A cheaper and more resilient system looks different. Under this model, nuclear’s percentage of total electrical generation drops to 16% and it stops being a problematically inflexible major source of generation. Most new generation comes from renewables with low operating costs. Storage and demand response smooth variability. Transmission grows as neighboring jurisdictions assist each other to balance renewables, storage and demand. Electrification reduces total energy demand and shifts spending from volatile fuels to stable electricity. This combination lowers average costs and reduces exposure to outages and fuel price swings.
This scenario is a deliberately simplified “physics-first” projection of an almost fully electrified Ontario economy. It holds total useful Energy Services constant at 438 TWh, matching the earlier baseline, and asks what primary energy would be required if combustion is largely eliminated. Timing, capital stock turnover, and political constraints are set aside in favor of technical plausibility. All incremental primary energy required for electrification is supplied by a mix of wind, solar, expanded cross-border electricity trade, and ambient heat captured via heat pumps.

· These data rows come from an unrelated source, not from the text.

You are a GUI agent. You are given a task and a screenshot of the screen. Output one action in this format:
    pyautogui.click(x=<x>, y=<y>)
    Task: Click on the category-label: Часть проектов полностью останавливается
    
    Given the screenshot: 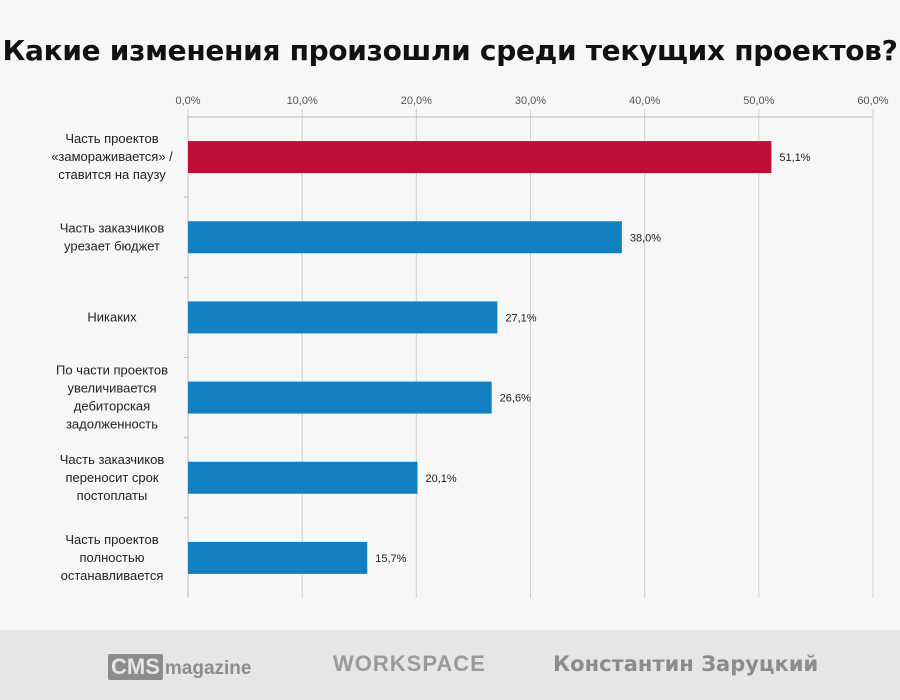 What is the action you would take?
    pyautogui.click(x=112, y=558)
    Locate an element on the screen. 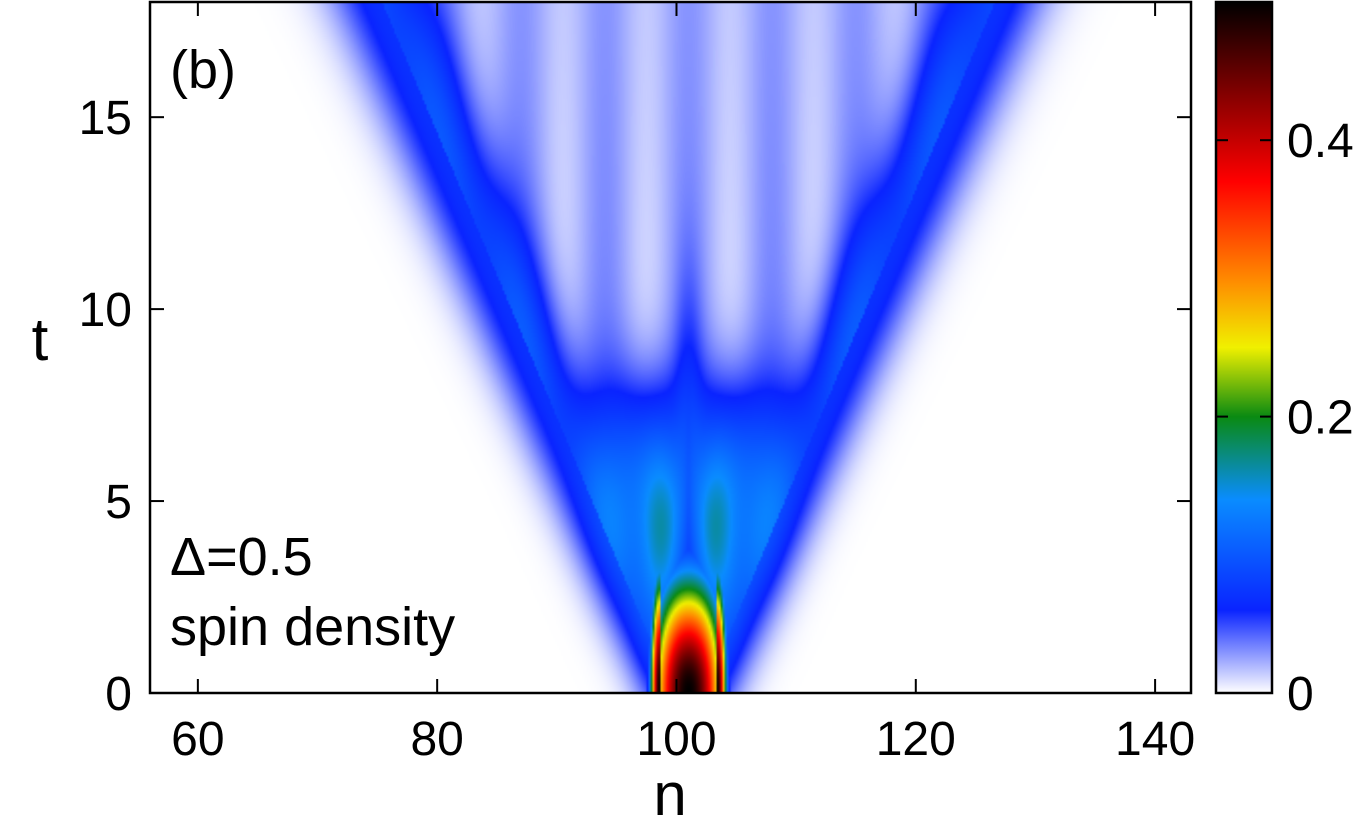 The height and width of the screenshot is (817, 1367). colorbar-ticks: 0 0.2 0.4 is located at coordinates (1285, 418).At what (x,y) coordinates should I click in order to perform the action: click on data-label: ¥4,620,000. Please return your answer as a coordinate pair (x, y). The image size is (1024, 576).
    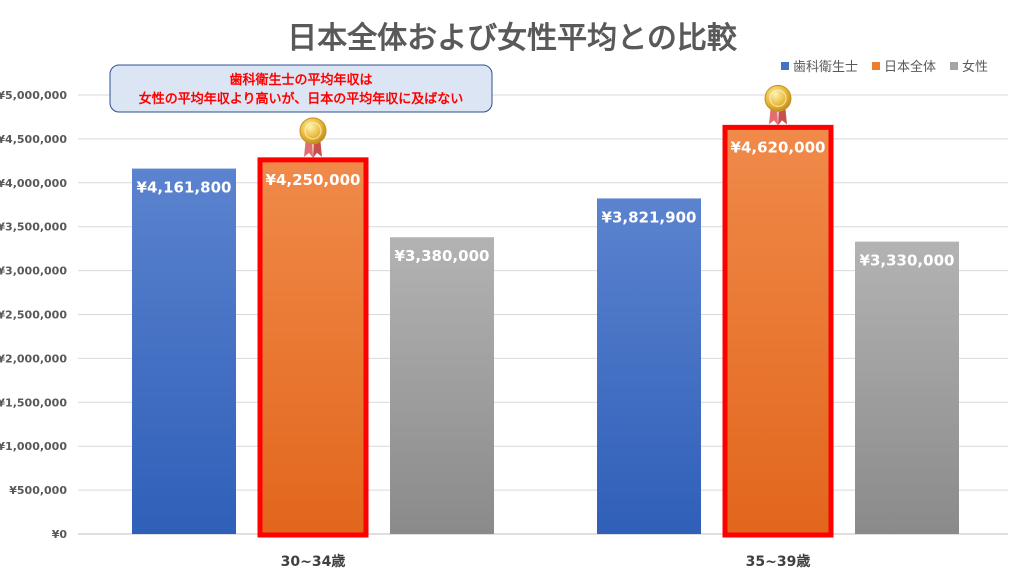
    Looking at the image, I should click on (778, 147).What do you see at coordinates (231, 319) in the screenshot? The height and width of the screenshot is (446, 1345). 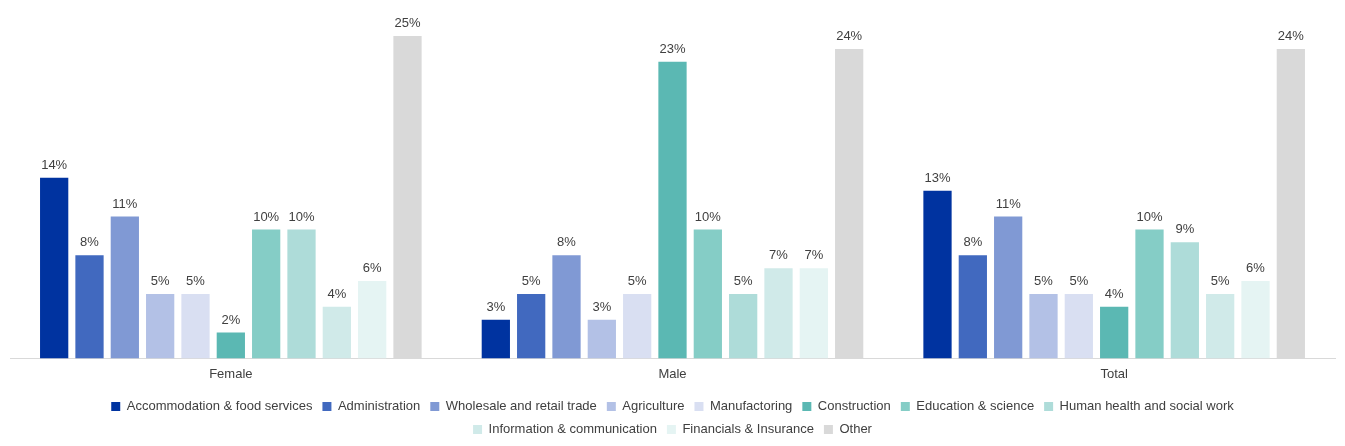 I see `data-label: 2%` at bounding box center [231, 319].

Electrification assumptions follow well-established efficiency gains. Industrial, commercial, and residential energy services are assumed to shift entirely to electricity and heat pumps, reducing end-use rejected energy relative to combustion. Ground transportation and all inland marine transport are fully electrified, while aviation is split: sub-1,000 km flights—all those within the Golden Horseshoe—are assumed to transition to hybrid-electric turboprops, and longer-haul flights are supplied by biofuels, which are retained as a limited non-electric primary energy input. Oil refining and petroleum flows are removed entirely from the energy system, as crude oil is treated as a non-energy feedstock for chemicals and materials. Cross-border transmission is expanded substantially to allow balancing with neighboring hydro- and wind-rich jurisdictions, reducing the need for overbuilding domestic firm capacity. These assumptions are strongly in line with those that we agreed upon in Netherlands transmission systems operators TenneT during workshops to create a pragmatic 2050 decarbonized energy scenario for the country last year. For perspective, the Netherlands is slightly larger than the Greater Golden Horseshoe, has 2 million more residents than Ontario and a slightly higher GDP.

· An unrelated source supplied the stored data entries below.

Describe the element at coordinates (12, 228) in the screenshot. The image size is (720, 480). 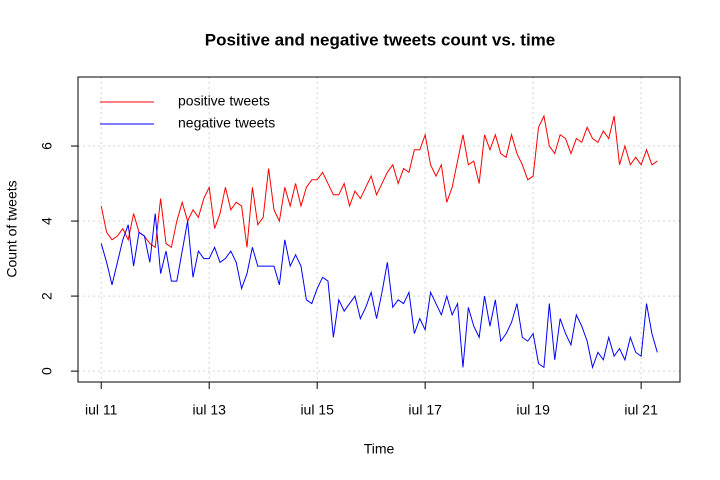
I see `y-axis-title: Count of tweets` at that location.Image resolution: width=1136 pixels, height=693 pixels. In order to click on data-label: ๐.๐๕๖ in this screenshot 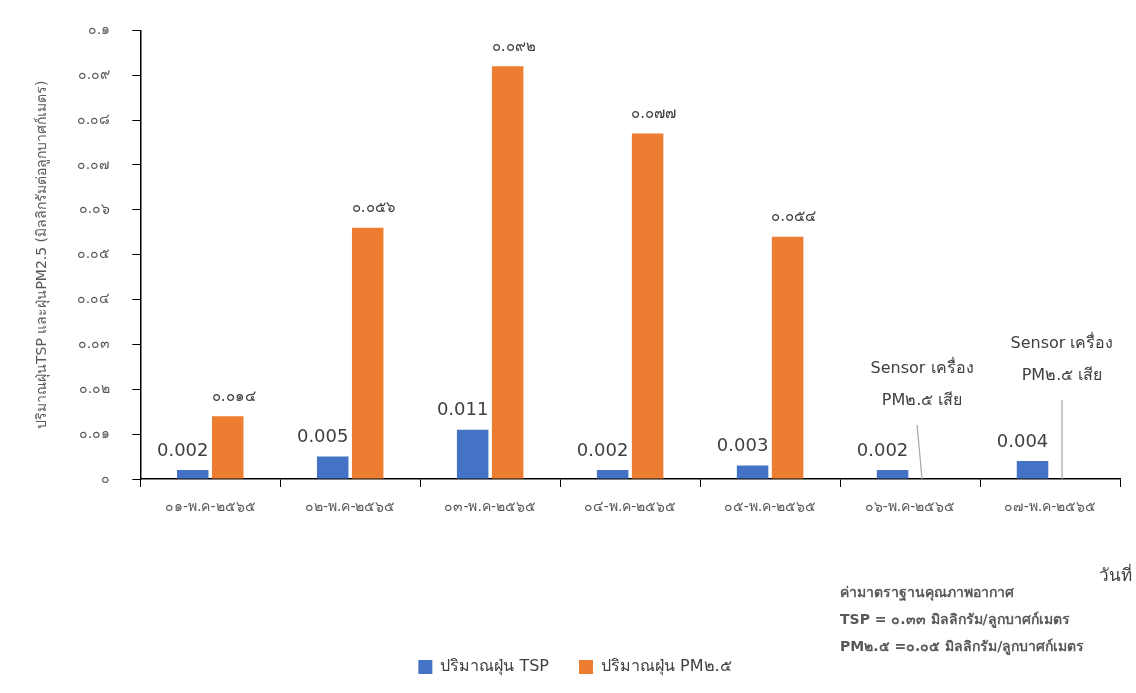, I will do `click(374, 208)`.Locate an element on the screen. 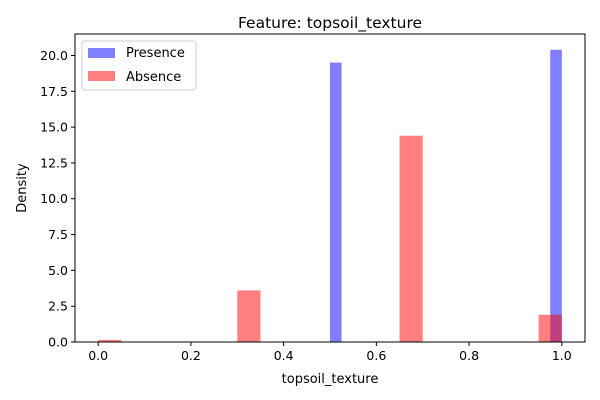 The height and width of the screenshot is (400, 600). legend-swatch-presence is located at coordinates (102, 53).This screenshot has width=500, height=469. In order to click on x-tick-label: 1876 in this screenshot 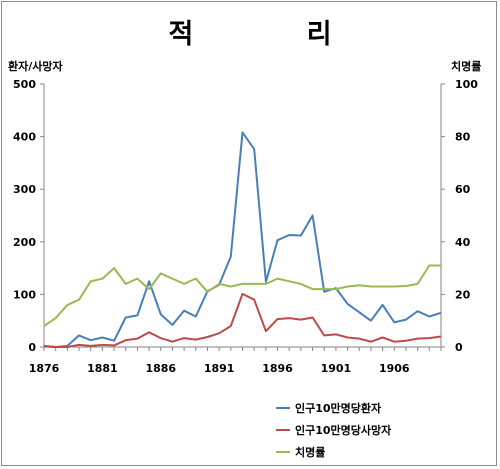, I will do `click(44, 368)`.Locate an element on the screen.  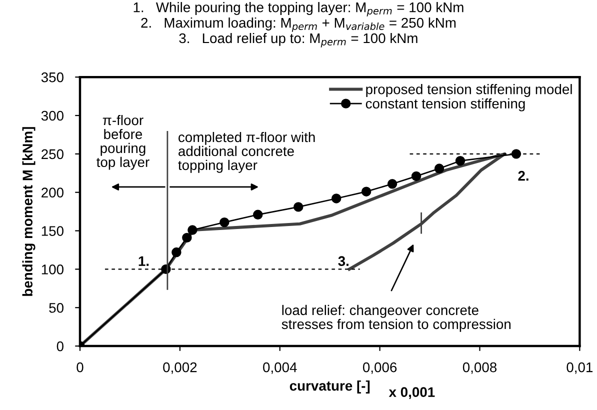
y-tick-label: 200 is located at coordinates (53, 193).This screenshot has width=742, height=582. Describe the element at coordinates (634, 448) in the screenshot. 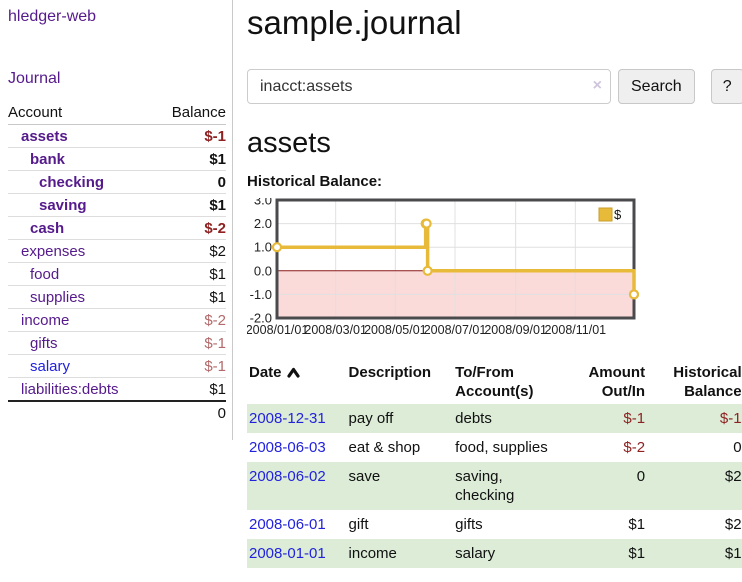

I see `register-amount: $-2` at that location.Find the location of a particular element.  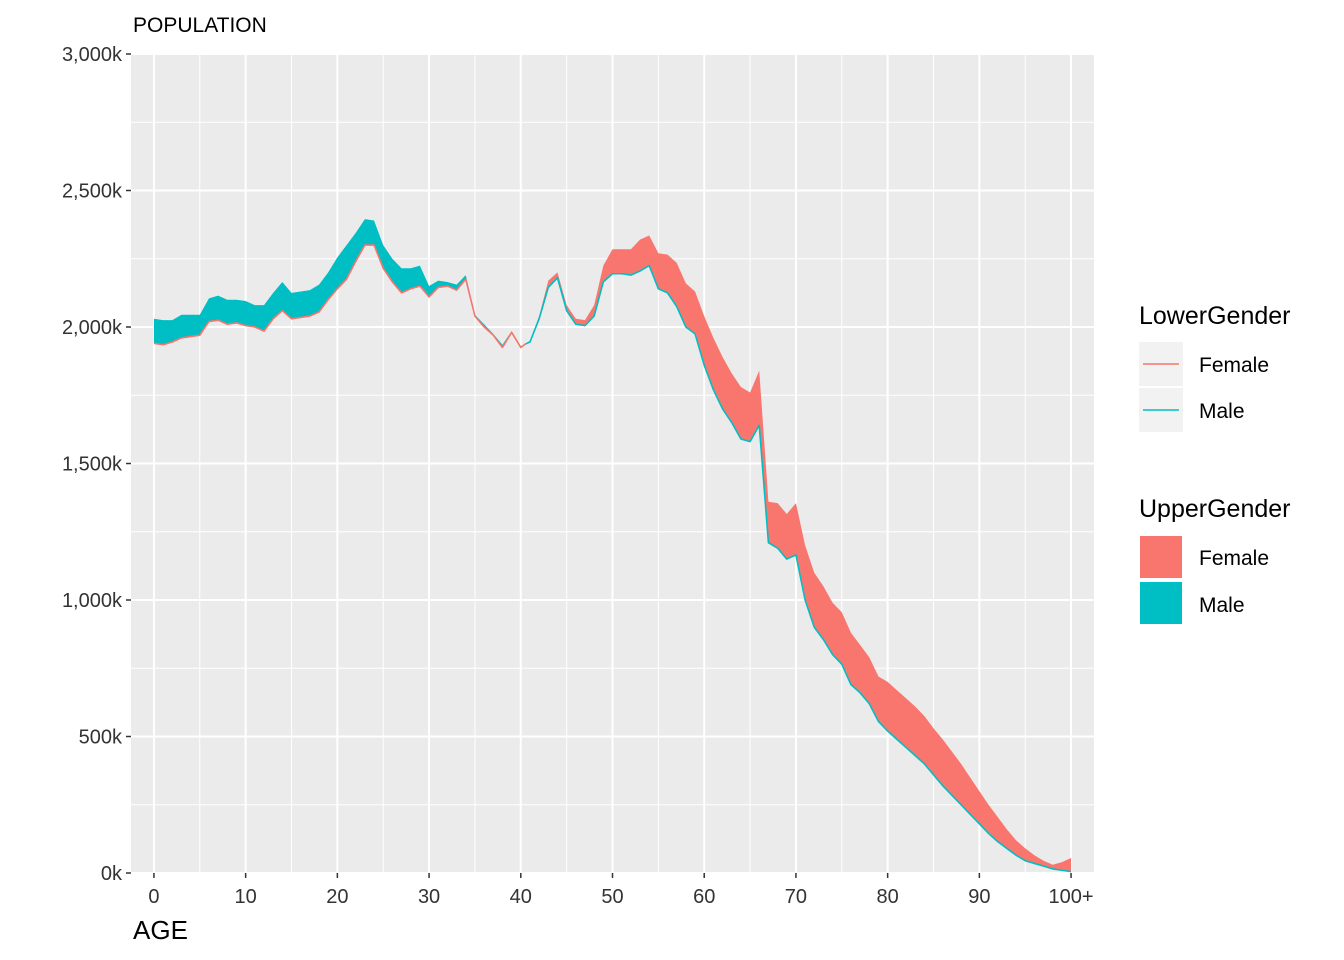

legend-lower-label-female: Female is located at coordinates (1234, 366).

A sense check against Ontario’s physical resource base makes it clear that the resulting wind and solar build-out is well within plausibility. Ontario has over 1 million square kilometers of land and water, strong onshore and offshore wind resources (especially along the Great Lakes), and solar insolation comparable to Germany, which already operates at far higher solar penetration.
Even several hundred terawatt-hours per year of combined wind and solar generation would require only a small fraction of provincial land area and would be complemented by imports, hydro flexibility, and demand-side efficiency gains. The result is a coherent, internally balanced energy system that delivers the same societal services with far lower primary energy demand and dramatically reduced rejected energy. For this view I chose to return to only the TWh of electricity contributions of nuclear to show it against wind, solar and hydro on an apples to apples basis.

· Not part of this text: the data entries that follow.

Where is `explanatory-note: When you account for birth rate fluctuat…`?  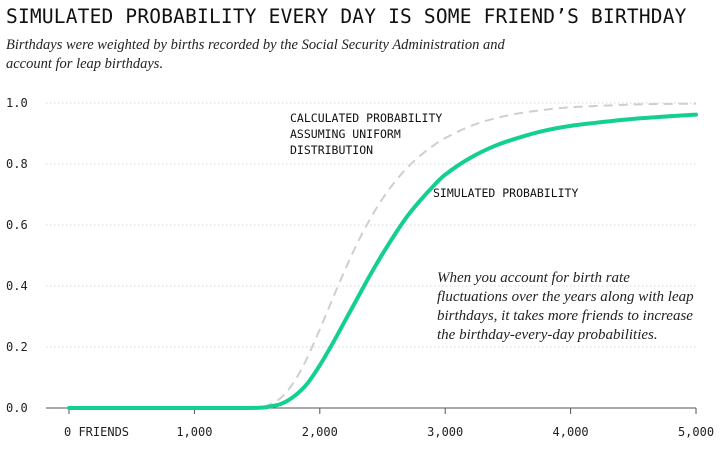
explanatory-note: When you account for birth rate fluctuat… is located at coordinates (566, 306). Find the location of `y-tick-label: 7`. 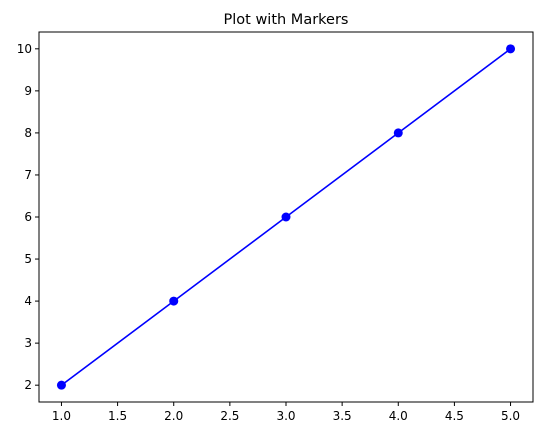

y-tick-label: 7 is located at coordinates (28, 175).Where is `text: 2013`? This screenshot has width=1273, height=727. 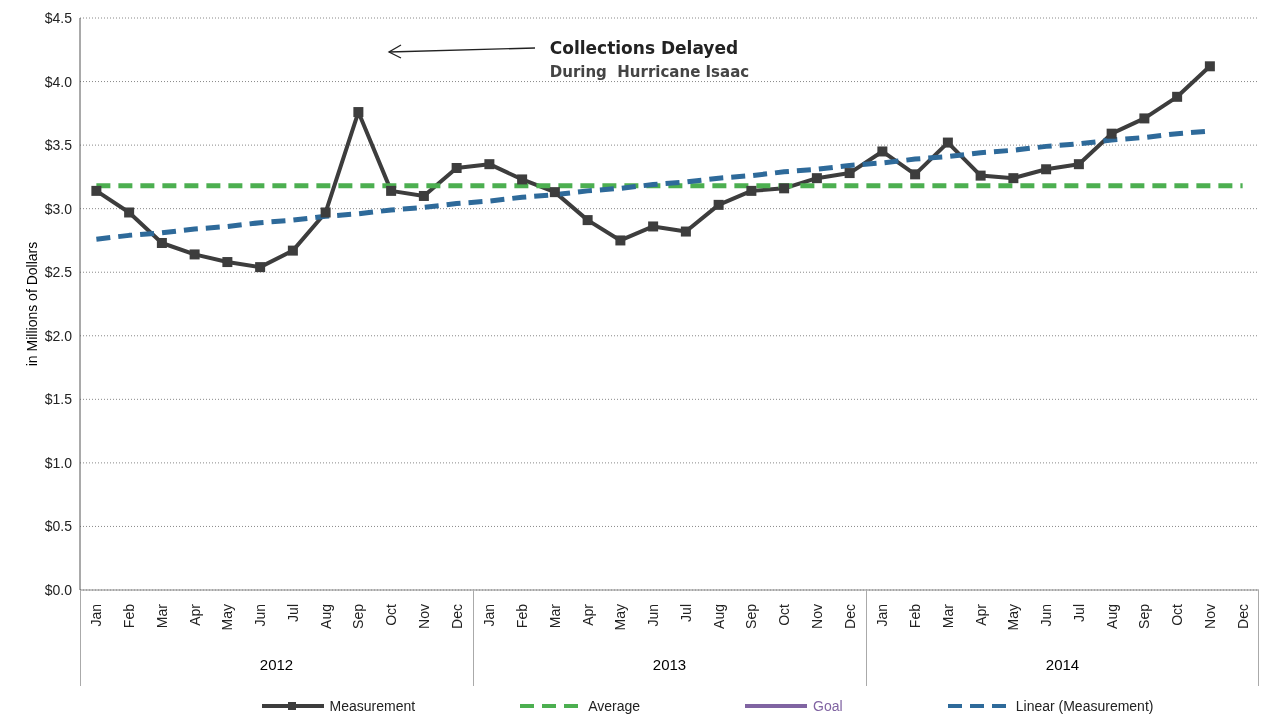 text: 2013 is located at coordinates (670, 664).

The current nuclear rate filing is not only about paying for reactors. It is a signal about system design and risk allocation. Ontario can continue to benefit from its nuclear fleet while recognizing that too much nuclear raises costs and reduces flexibility. Keeping nuclear around it’s current capacity and accelerating renewables and electrification offers a clearer path to lower household energy costs and a more stable energy system over time.